Records -
((

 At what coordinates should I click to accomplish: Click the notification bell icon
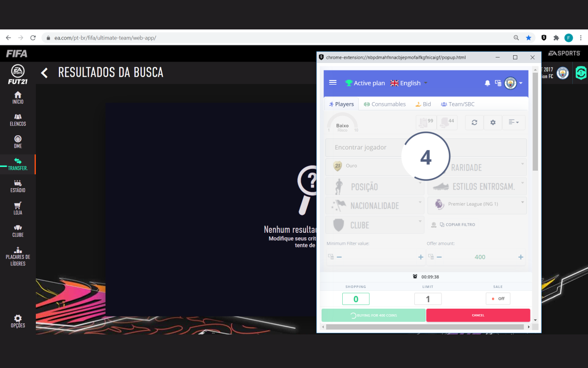pos(487,83)
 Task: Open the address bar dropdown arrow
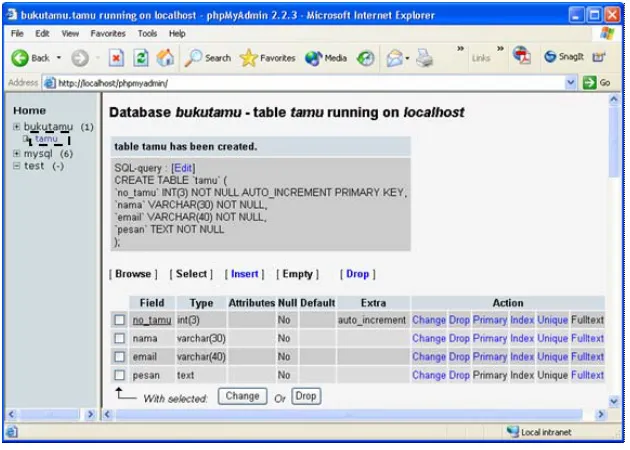point(571,83)
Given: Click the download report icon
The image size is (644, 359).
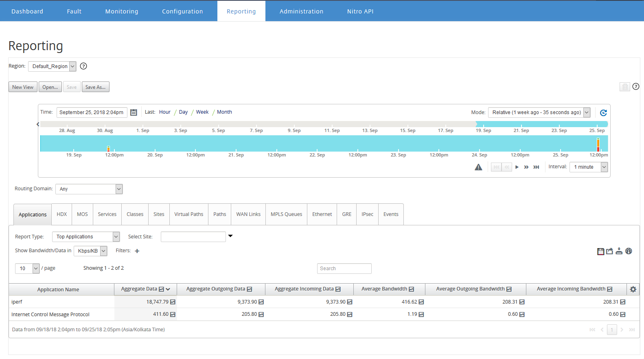Looking at the screenshot, I should pos(619,251).
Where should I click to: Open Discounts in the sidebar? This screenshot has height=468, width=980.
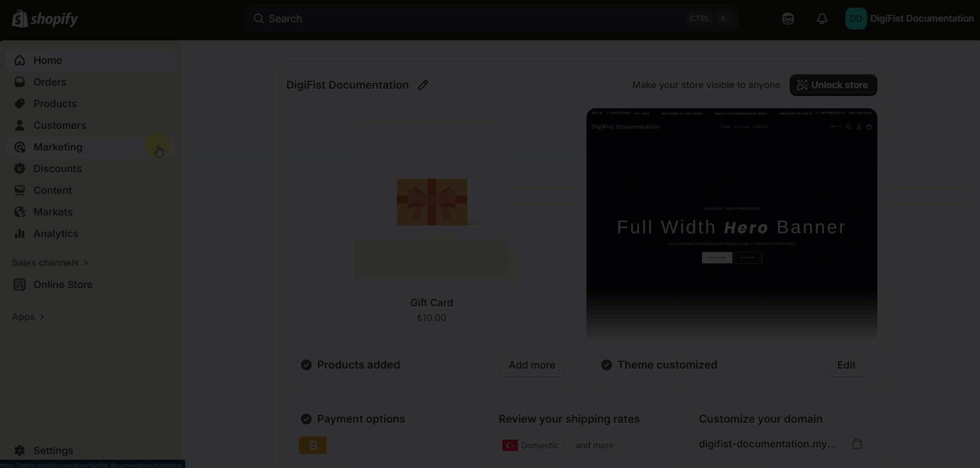point(57,169)
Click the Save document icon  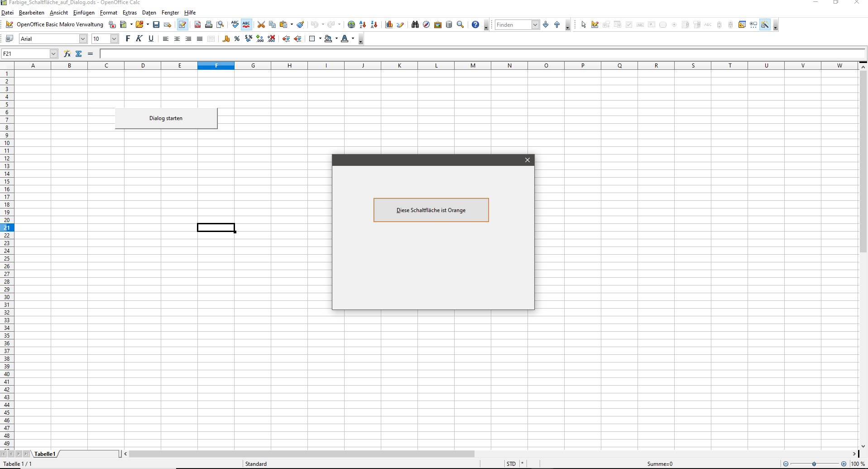point(156,25)
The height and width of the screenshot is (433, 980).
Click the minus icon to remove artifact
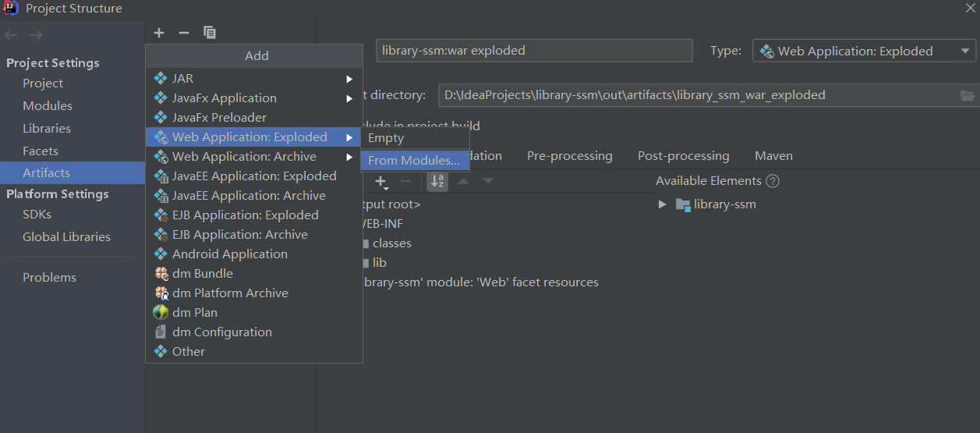pyautogui.click(x=184, y=33)
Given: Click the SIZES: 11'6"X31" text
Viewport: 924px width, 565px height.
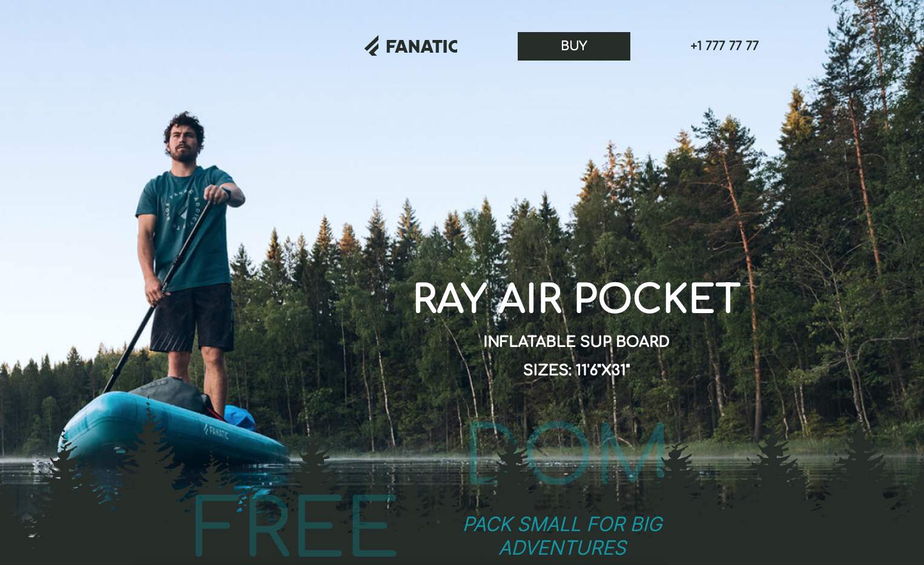Looking at the screenshot, I should click(576, 370).
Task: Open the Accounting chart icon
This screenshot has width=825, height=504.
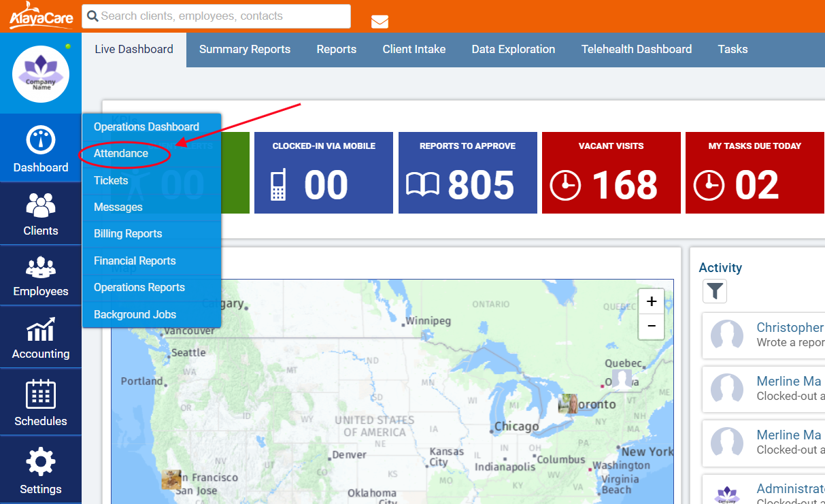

))

What is expected - Wherever "Given" appears in the listing, report the line it is on.

Exercise output -
Given: Click the download report icon
Given: Click the SIZES: 11'6"X31" text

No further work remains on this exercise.